Pourriez-vous vous présenter, ainsi que votre entreprise ?
Je m’appelle Julien Di Giusto. Je suis issu d’un parcours économique et commercial avec une prépa HEC réalisée à Strasbourg suivie d’une poursuite d’études à Lille, je suis à l’origine de l’agence de communication MARS ROUGE que j’ai créée en août 2012. L’agence de publicité MARS ROUGE, dont le siège est en Alsace à Mulhouse, est une agence de communication globale « full-service ». En effet, outre les différents métiers de l’agence, à savoir le graphisme, le web, l’audiovisuel et la relation presse, j’ai également souhaité proposer à mes clients un panel de services tel que le suivi d’administratif de leur projet auprès par exemple des institutionnels le cas échéant. En outre, je développe actuellement un nouveau service, celui de l’impression, avec la création d’une marque d’imprimerie nommée Elsassprint.com. Par ailleurs, l’agence est également entrain lancer son blog, sous forme de magazine d’actualités et d’informations sur la région de Mulhouse, Bâle et Fribourg, dont le nom sera telescopage.com. Je possédais déjà avant un webmagazine sous le nom de subject.fr. Ce contact terrain me manque, j’ai donc décidé de la relancer sous un autre nom et d’en faire le blog de mon agence. Nous avons en effet souhaité être plus original en évitant de parler de notre domaine et en orientant notre blog vers le webmagazine d’actualités. Spécialiste de la communication, MARS ROUGE emploie à ce jour 5 collaborateurs et est présente en à travers ses clients, institutionnels ou privés, en France, Allemagne, Suisse et Italie.

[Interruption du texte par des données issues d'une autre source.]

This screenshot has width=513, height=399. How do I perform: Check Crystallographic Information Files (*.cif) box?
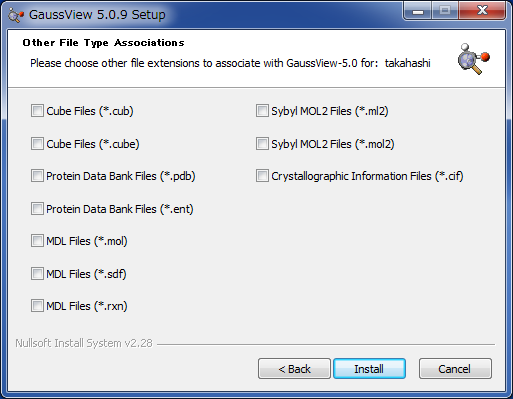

Comment vous est venue l’idée ? Qu’est-ce qui vous a motivé à lancer ce projet ?
Issu d’une famille d’entrepreneurs, j’ai toujours souhaité vivre ma propre expérience de chef d’entreprise. L’idée d’un vrai service clés en mains, je la tiens de mon entourage proche : mon père est architecte, mon oncle dirige une grosse société de rénovation dans le bâtiment, ces deux derniers proposant quelque part un service clés en mains à leurs clients. Une étude de marché approfondie et l’offre quasi-inexistante en matière de créativité dans les agences de communication de la région Alsace, m’ont convaincues de lancer en 2012 mon agence. Outre la satisfaction client, la qualité du travail et sa cohérence, une agence de communication doit avant tout être créative, force de proposition avec des idées originales en adéquation avec les objectifs du client.

Créer et gérer une entreprise, ce n’est pas si simple. Quel conseil donneriez-vous à quelqu’un qui se lance dans la création d’une entreprise ?
Un peu de confiance en soi, un bon expert comptable et un bon avocat !

Se lancer, oui ! Mais on a une vie à côté… avez-vous dû faire des sacrifices pour vous lancer ? En faites-vous toujours actuellement ?
Être chef d’entreprise, c’est l’être 24 heures sur 24 ! Je travaille 7 jours sur 7 à raison de 12 heures par jour depuis le lancement mon agence de communication. Cela va s’accroitre avec le lancement du webmagazine. Mais pour mon plus grand plaisir !

Concrètement, qu’est-ce que l’entreprise vous a apporté de bien à vous, à titre personnel ?
Une énorme satisfaction, surtout lorsque je peux voir un projet prendre forme et être dévoilé au grand public après un gros travail fourni par mes collaborateurs.

Que recherchez-vous pour votre entreprise à ce jour ?
A nous développer en recrutant des profils à l’international. Par ailleurs, outre elsassprint.com et telescopage.com, nous avons un autre projet en interne à destination de Mulhouse Alsace Agglomération, la communauté de communes de Mulhouse. Il s’agit d’un projet de marketing territorial on-line avec un nom original www.mulhou.se.

Je vais terminer par une question originale : entreprendre, est-ce pour vous une manière d’exercer des talents artistiques ou est-ce que cela n’a rien à voir avec l’art ?
Totalement! Encore une fois, la communication c’est de la créativité en lien avec l’univers artistique. D’ailleurs, nous faisons régulièrement des sorties avec l’agence sur les heures de bureaux pour aller voir des expositions, comme à la Fondation Beyeler par exemple ou Art Basel à venir en juin.